Oral Presentation Australian Epigenetics Alliance Conference 2022

The dynamic 3D genome: a tale of LADs (#5)

Philippe Collas 1 , Julia Madsen-Østerbye 1 , Mohamed Abdelhalim 1
  1. University of Oslo, Oslo, Norway

Chromatin interacts with the nuclear lamina, a meshwork of A- and B-type lamins at the nuclear envelope. Interactions of chromatin with the nuclear lamina via lamina-associated domains (LADs) confer structural stability to the genome. However, the dynamics of LAD positioning during differentiation, and how LADs impinge on developmental gene expression, remain elusive.
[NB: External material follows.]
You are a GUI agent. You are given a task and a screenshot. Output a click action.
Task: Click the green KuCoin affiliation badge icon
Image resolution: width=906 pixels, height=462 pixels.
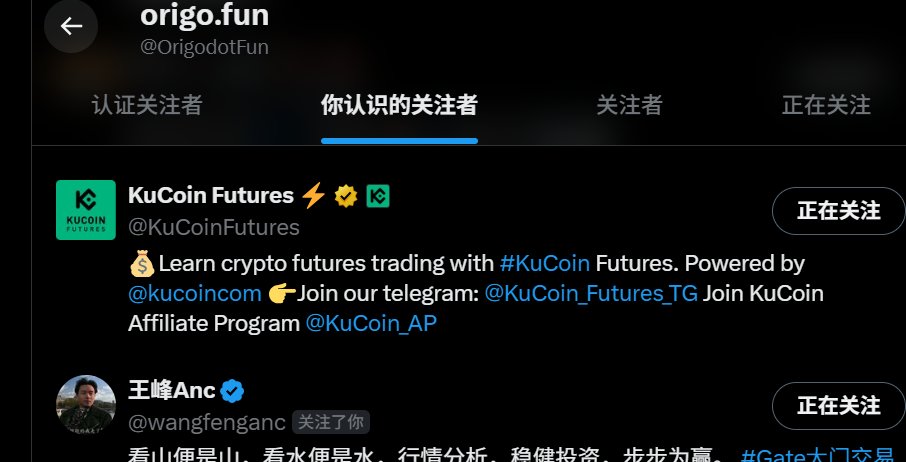point(378,196)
We assessed changes in the association of lamin B1 with the genome in the first 72 h of differentiation of adipose stem cells into adipocytes in vitro. We demonstrate a repositioning of entire stand-alone LADs and of LAD edges (borders) as a prominent nuclear structural feature of early adipogenesis. Whereas adipogenic genes are released from variable LADs (vLADs), vLADs sequester genes involved in non-adipogenic lineages. However, LAD repositioning only partly concurs with gene expression changes, indicating that lamin association is not a primary regulator of lineage-specific gene expression. Further, we identify differentially expressed genes within constitutive LADs (cLADs) during differentiation, which reside in local lamin-depleted and euchromatic “pockets”. In these regions, active histone marks (H3K4me1, H3K4me3 and H3K27ac) before differentiation predict the LAD vs. inter-LAD outcome of these genes after induction of adipogenesis. Differentially expressed genes in LADs are linked to short-range enhancers that in majority co-partition with their cognate genes in LADs and inter-LADs during differentiation. We conclude that LADs and focal euchromatic sites within LADs emerge as determinative structural features of adipose nuclear architecture.